# Testing OPT350m on a single GPU


### Import libraries

In [10]:
import torch
from datasets import load_dataset
from peft import LoraConfig, get_peft_model
from transformers import (AutoModelForCausalLM, AutoTokenizer, BitsAndBytesConfig, TrainingArguments)
from trl import SFTTrainer,DataCollatorForCompletionOnlyLM
from pynvml import *

  from .autonotebook import tqdm as notebook_tqdm


In [6]:
import transformers
transformers.__version__

'4.28.1'

### Some useful functions for analyzing the GPU

In [2]:
def print_gpu_utilization():
    nvmlInit()
    handle = nvmlDeviceGetHandleByIndex(0)
    info = nvmlDeviceGetMemoryInfo(handle)
    print(f"GPU memory occupied: {info.used//1024**2} MB.")
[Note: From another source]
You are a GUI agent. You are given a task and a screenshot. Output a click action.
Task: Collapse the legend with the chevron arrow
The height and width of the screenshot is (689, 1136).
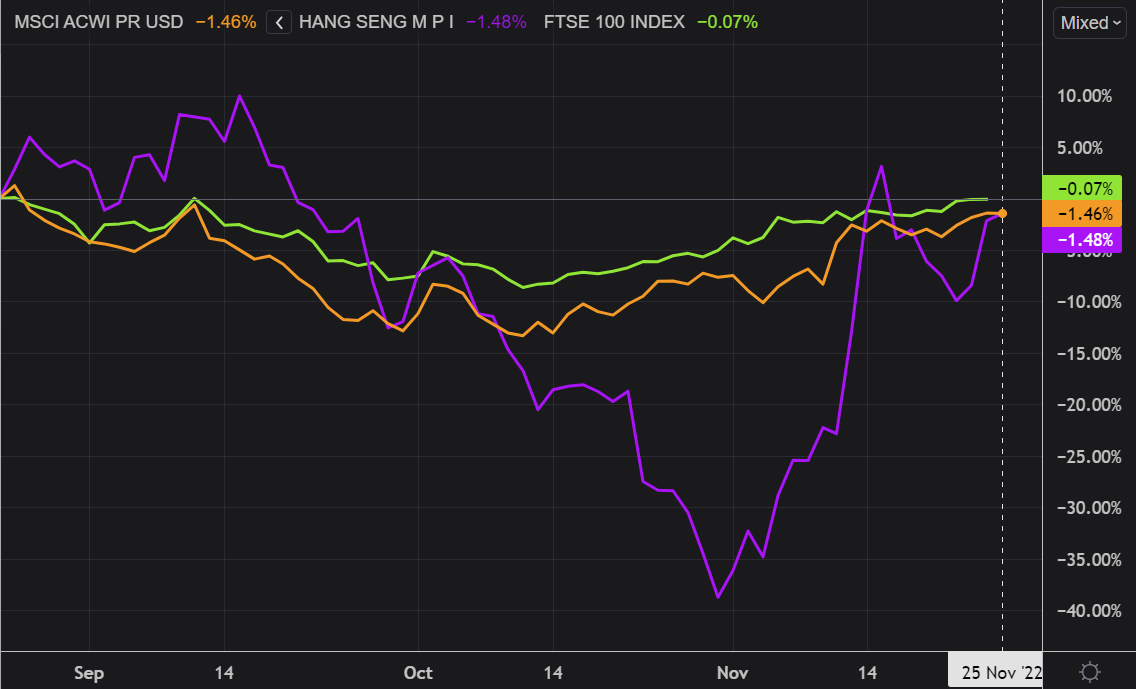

def print_summary(result):
    print(f"Time: {result.metrics['train_runtime']:.2f}")
    print(f"Samples/second: {result.metrics['train_samples_per_second']:.2f}")
    print_gpu_utilization()

In [3]:
print_gpu_utilization()

GPU memory occupied: 237 MB.


## INFERENCE

### Load Model

In [23]:
import torch
from transformers import (AutoModelForCausalLM, AutoTokenizer, BitsAndBytesConfig, TrainingArguments)
from transformers import pipeline, set_seed
from transformers import TextStreamer, pipeline

compute_dtype = getattr(torch, "float16")

bnb_config = BitsAndBytesConfig(
    load_in_4bit=True,
    bnb_4bit_quant_type="nf4",
    bnb_4bit_compute_dtype=compute_dtype,
    bnb_4bit_use_double_quant=True,
)


model = AutoModelForCausalLM.from_pretrained(
        "facebook/opt-350m",
        device_map={"": 0},
        trust_remote_code=True
)
tokenizer = AutoTokenizer.from_pretrained("facebook/opt-350m", trust_remote_code=True)

### Load Adapter


In [24]:
from peft import PeftModel
# You can comment and un comment this line to either use base model 
# or the peft model during the inference.
model = PeftModel.from_pretrained(model,'/home/harpo/CEPH/LLM-models/opt350-dga/lora/',local_files_only=True)


### Test model

In [None]:
set_seed(32)
streamer = TextStreamer(tokenizer, skip_prompt=True)
generator = pipeline('text-generation', 
                     model=model, 
                     tokenizer=tokenizer, 
                     streamer = streamer, 
                     do_sample=True,
                     temperature=0.1,
                     max_length= 1)


In [31]:
prompt = """#domain: www.losandes.com.ar\n#label: """
_=generator(prompt)

 neg




Function for calculting the probability of a given token

In [40]:
import torch
from transformers import AutoTokenizer, AutoModelForCausalLM

def get_token_probability(model, tokenizer, context, target_token):
    # Tokenize the input
    inputs = tokenizer(context, return_tensors='pt').to("cuda")
    
    # Get logits from the model
    with torch.no_grad():
        outputs = model(**inputs)
        logits = outputs.logits[:, -1, :]  # get the logits of the last token in the input
    
    # Convert logits to probabilities
    probabilities = torch.nn.functional.softmax(logits, dim=-1)
    
    # Get the index of the target token
    token_id = tokenizer.encode(target_token, add_special_tokens=False)[0]
    
    # Get the probability of the target token
    target_probability = probabilities[0, token_id].item()
    
    return target_probability


In [45]:


# Define the context and the target token
context = """#domain: www.losandes.com.ar\n#label: """
target_token = "pos"

# Get the probability
probability = get_token_probability(model, tokenizer, context, target_token)

# Print the result
print(f"The probability of the token '{target_token}' given the context '{context}' is: {probability:.4f}")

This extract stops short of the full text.